In the process of looking at the NORdumps of two iPhones, I found that the dumps were not exactly the same (both phones were still locked, but one was 1.0 out of the box, upgraded to 1.02, the other one was 1.0.2 out of the box; this might actually not matter at all).
The questions is where are the differences and why are they there. Could the IMEI number or a key be embedded in the NORdump (AES encrypted maybe).
Either way, I am in search of NORdumps from people who know exactly what condition their phone is in:
1. virgin, 1.0.2 out of the box, never unlocked nor upgraded.
2. 1.0.2 out of the box, then unlocked with anySim (indicate what version of anysim)
3. 1.0.2 out of the box, then unlocked with IPSF (also indicate what version of IPSF)
I would like to compare were the differences are, especially between a virgin phone and an ISPF unlocked phone. This might lead us to coming up with a way to safely unlock our phone similar to IPSF.
If you have a phone and know what condition it is in, please dump your NOR with the NORdumper tool.
NORdumper tool can be downloaded from: http://www.deadbeef.cn/NORDumper.tar.bz2
You need to disable the CommCenter before dumping and afterwards reload it. Upload NORdumper in /usr/bin. You will need SSH access to the phone as well as be able to get the dump off the phone.
The nordump will take about 20min (4MB file). You might get tossed out of your SSH while the dumper is running.
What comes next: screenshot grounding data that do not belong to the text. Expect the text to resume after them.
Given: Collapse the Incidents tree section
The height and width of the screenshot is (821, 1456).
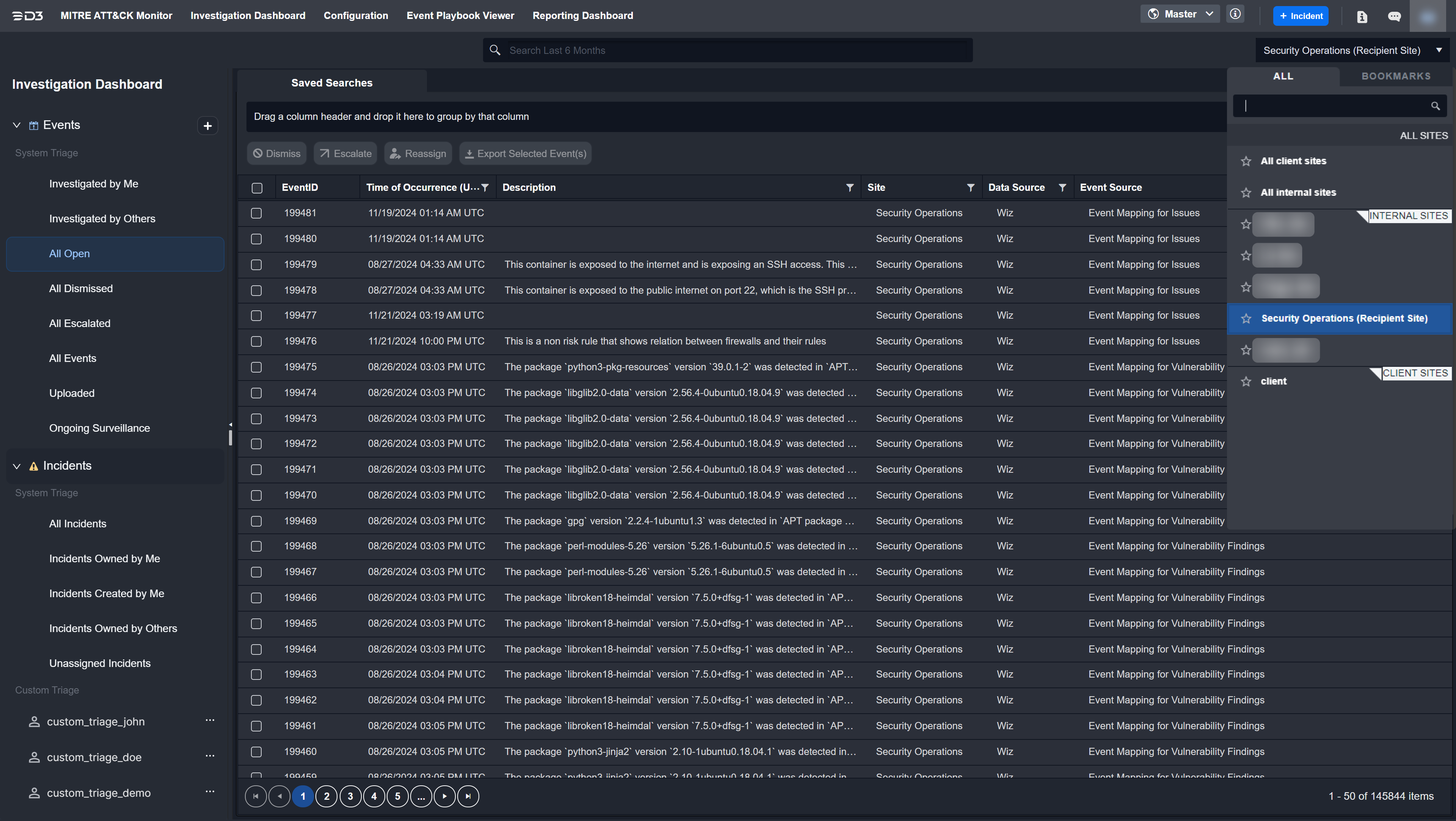Looking at the screenshot, I should tap(16, 467).
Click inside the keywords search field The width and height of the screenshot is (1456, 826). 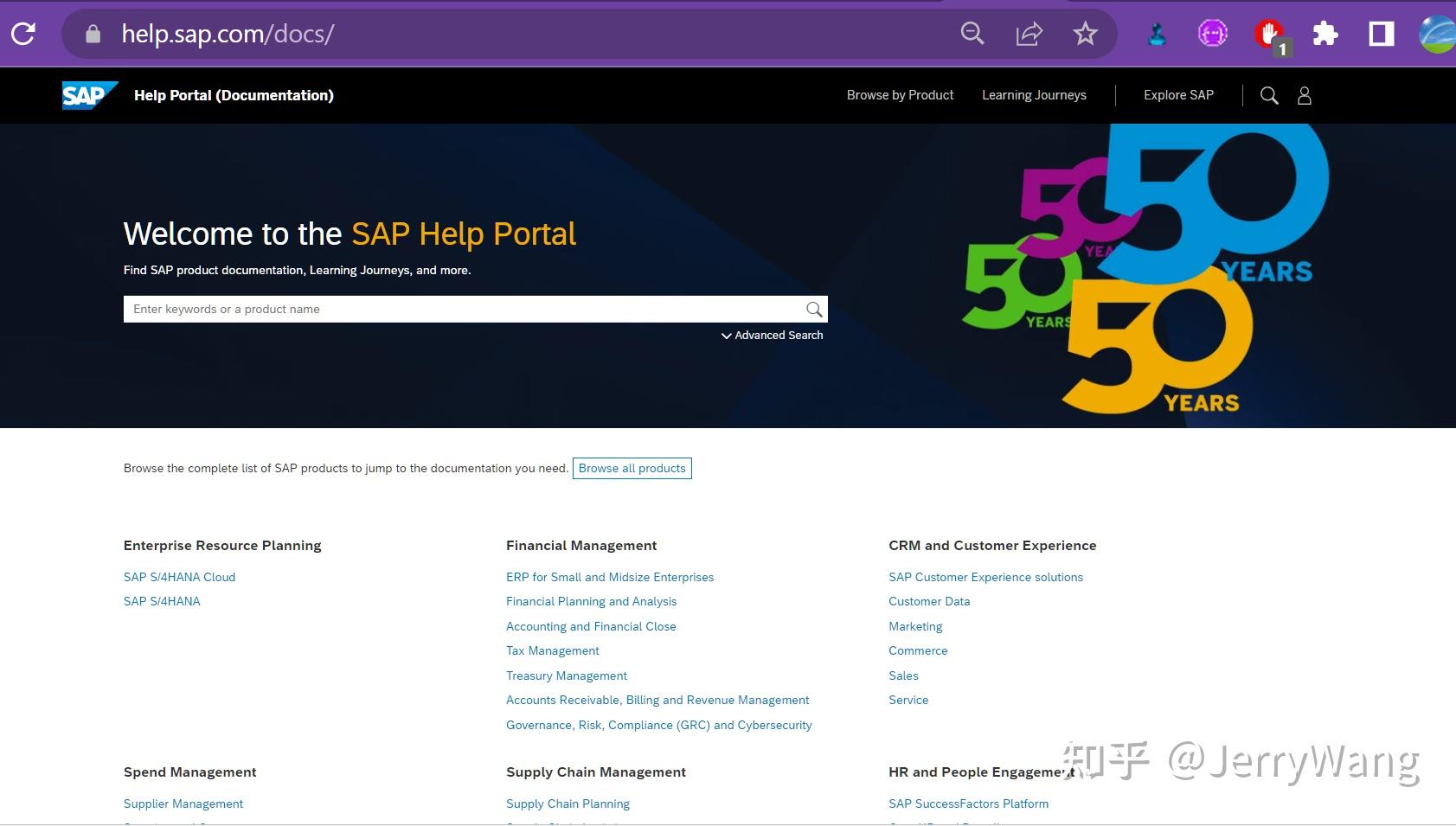(433, 309)
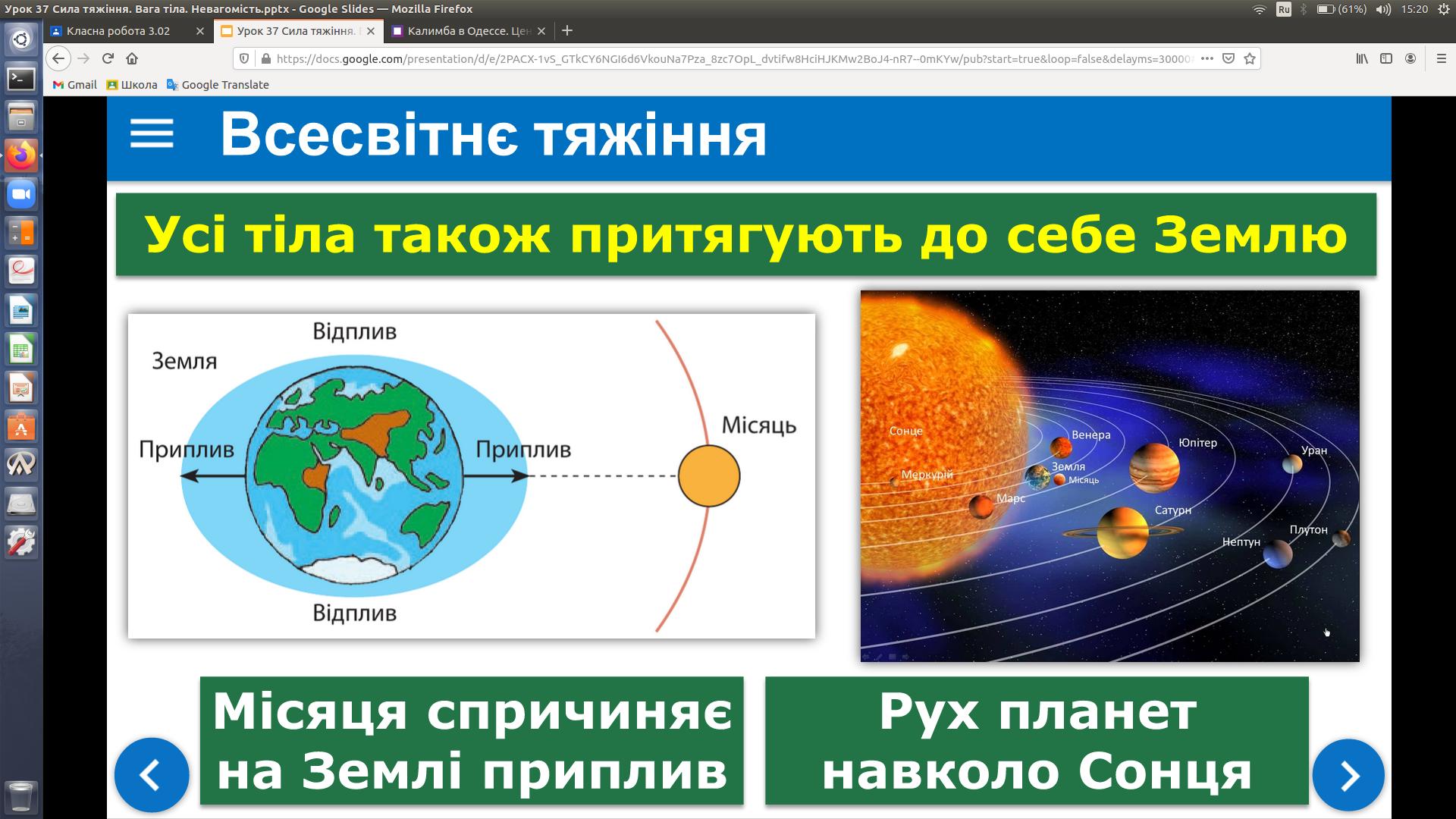This screenshot has height=819, width=1456.
Task: Open the slide hamburger menu
Action: coord(152,134)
Just re-login and check if the file size of nordump (see below) is 4MB:
# chmod +x NORdumper
# launchctl unload -w /System/Library/LaunchDaemons/com.apple.CommCenter.plist
# NORdumper nordump
# launchctl load -w /System/Library/LaunchDaemons/com.apple.CommCenter.plist
You can get the file off your phone with iBrickr or any ftp program (use root/dottie as login) or use scp.
You can email your dump to me at PmgRiPhone@gmail.com
. If you are comfortable with it, please include your IMEI number in the email; this might help in diff'ing the dumps and trying to find a key if the IMEI is encoded into the NOR.